Honduras, Mexico and Portugal’s autonomous regions may soon recognise Bitcoin as legal tender, according to rumours.
Honduras, Portugal and Mexico on the heels of El Salvador for Bitcoin
Soon some autonomous regions in the states of Honduras, Portugal and Mexico may follow El Salvador’s example and make Bitcoin legal tender on their territory.
At the Miami Bitcoin 2022 conference, which as usual is a hotbed of crypto news and sensationalism, representatives from Honduras, Mexico and Portugal announced that they are seriously considering legalising Bitcoin in some regions of their countries soon.
These are the regions of Roatán Próspera in Honduras and Madeira in Portugal. In Mexico, there are several regions, and it is not out of the question that it will soon be legal throughout the country, making it the second state in the world to legalise Bitcoin after El Salvador.
It was Samson Mow, former Chief Strategy Officer of Blockstream, who made the announcement, calling to the stage three representatives of the respective countries to testify about these new projects.
The first to expose the plan to legalise Bitcoin in his region was Joe Bomgar, President of Honduras Prospera Inc. from the Caribbean island of Roatán, which is part of Honduras, which is in charge of the Bitcoin project in the region.
Bomgar stated thus on stage in Miami:
“Bitcoin within Prospera is legal tender. That means no capital gains tax on BTC, you can transact freely using BTC and you can pay taxes and fees to the jurisdiction in BTC.”
A few days ago, there had actually been rumours that the whole state of Honduras was thinking of taking this step.
But immediately the country’s Central Bank had denied any such plans, specifying that cryptocurrency transactions are not regulated and therefore cannot be considered legal tender.
At the same time, however, the Central Bank reiterated its willingness to carry out tests on the new digital state currency.
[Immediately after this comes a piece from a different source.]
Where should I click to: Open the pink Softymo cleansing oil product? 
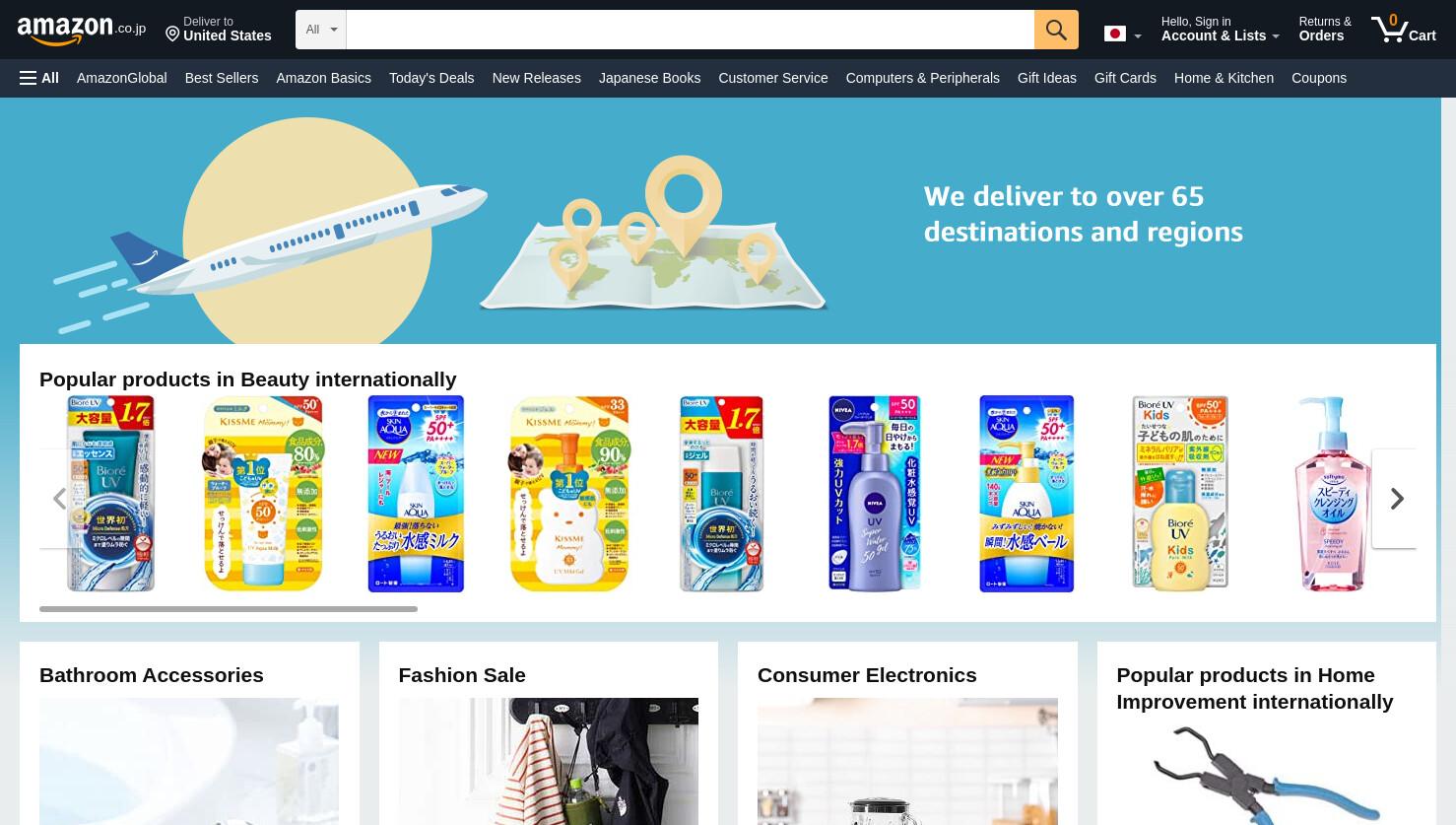[x=1332, y=494]
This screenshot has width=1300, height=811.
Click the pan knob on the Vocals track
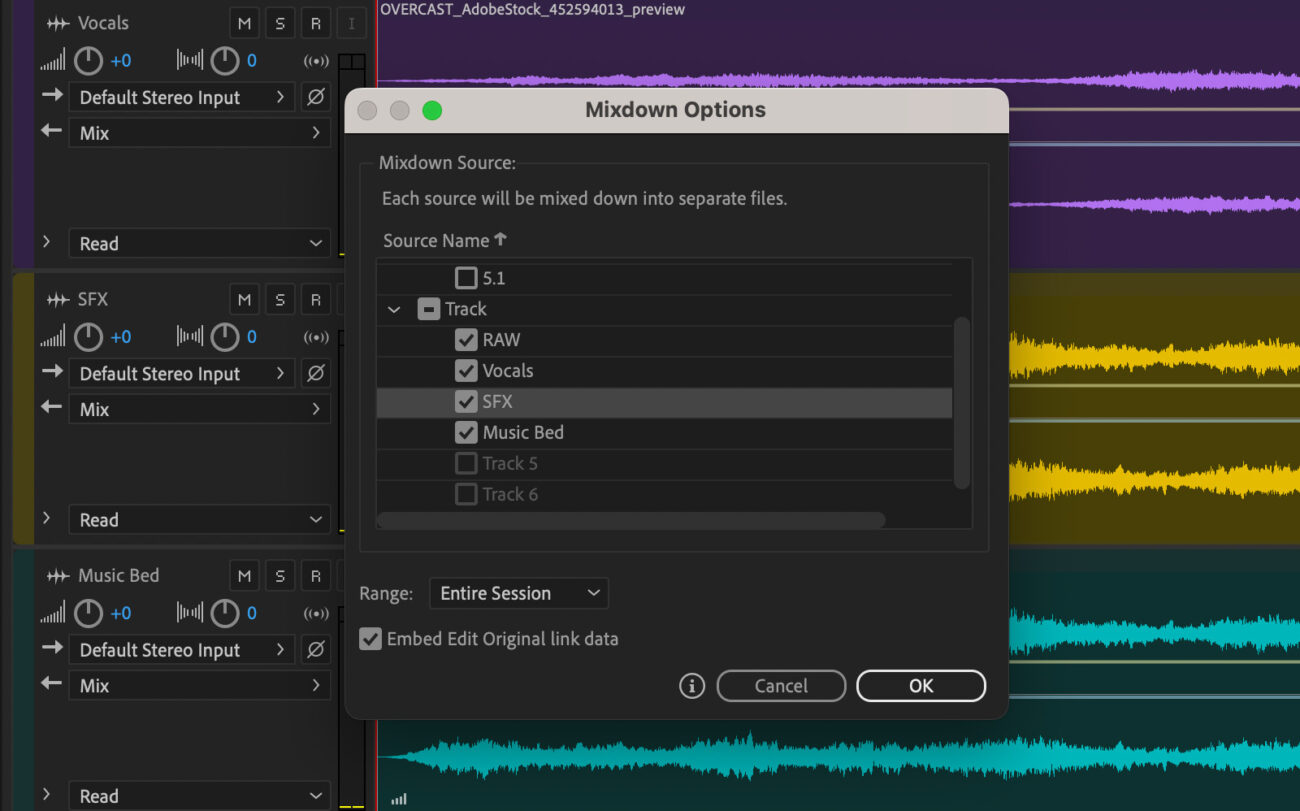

Second person to speak about the possibility of adopting bitcoin as legal tender was Miguel Albuquerque, President of Portugal’s autonomous region Madeira.
Albuquerque, without however specifically saying that it would be legal tender there, said:
“I believe in the future and I believe in bitcoin.”
Albuquerque also announced that Madeira’s bitcoin purchases and sales are not subject to income tax and allows a 5% tax rate for companies.
However, it should be added that Portugal is currently exempt from income tax on cryptocurrency purchases.
Finally, Mow invited Mexican Senator Indira Kempis on stage to provide an update on the efforts being made to propose cryptocurrency legislation in Mexico.
The Mexican Senator stated that:
“In two months we will propose legislation to change regulations in fintech and monetary law. And we have a message for our president. We can’t wait to sit down and have a coffee with you to talk about this plan: bitcoin as legal tender in Mexico.”